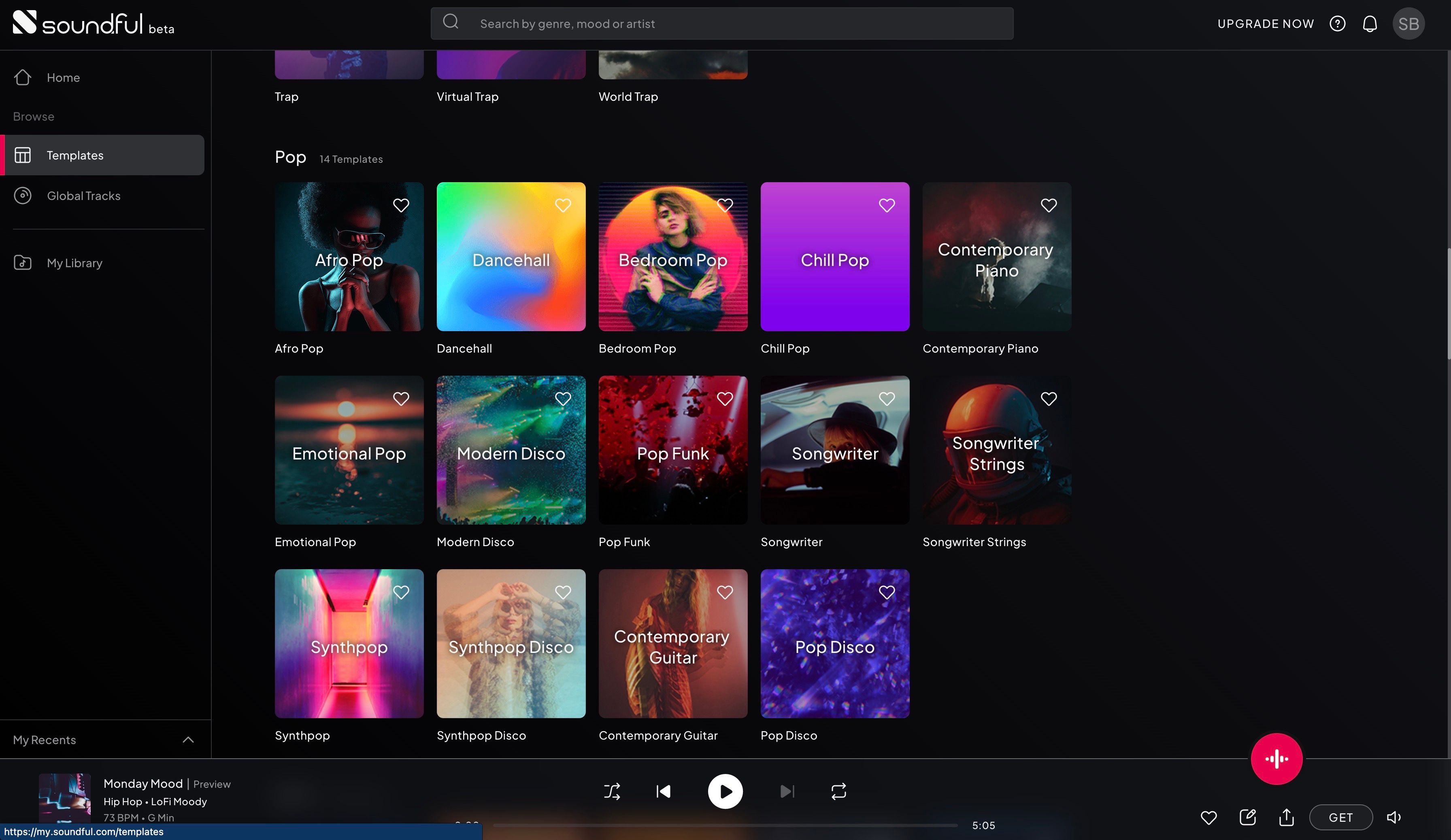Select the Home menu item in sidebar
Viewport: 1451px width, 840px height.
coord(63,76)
☆ ☆ ☆ ☆
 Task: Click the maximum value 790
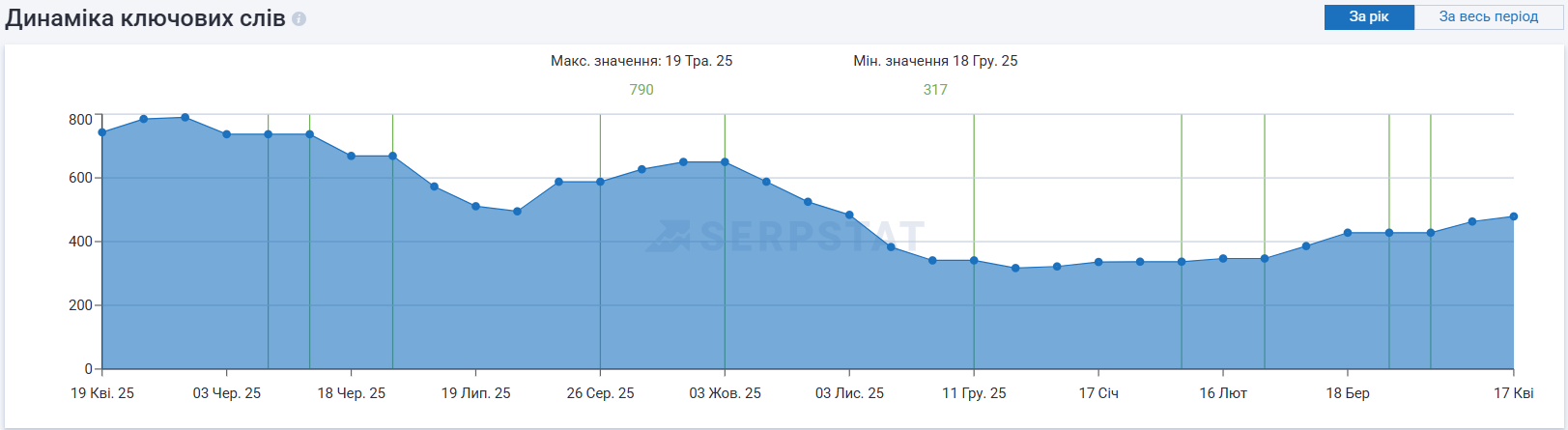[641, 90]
☆ ☆ ☆ ☆
What you should do: Can you return, word for word, the lines of the listing starting with the line that contains "Select the Home menu item in sidebar" and going on through the line that contains "coord(63,76)"? Leave the pictures out of your answer.

Task result:
Select the Home menu item in sidebar
Viewport: 1451px width, 840px height.
coord(63,76)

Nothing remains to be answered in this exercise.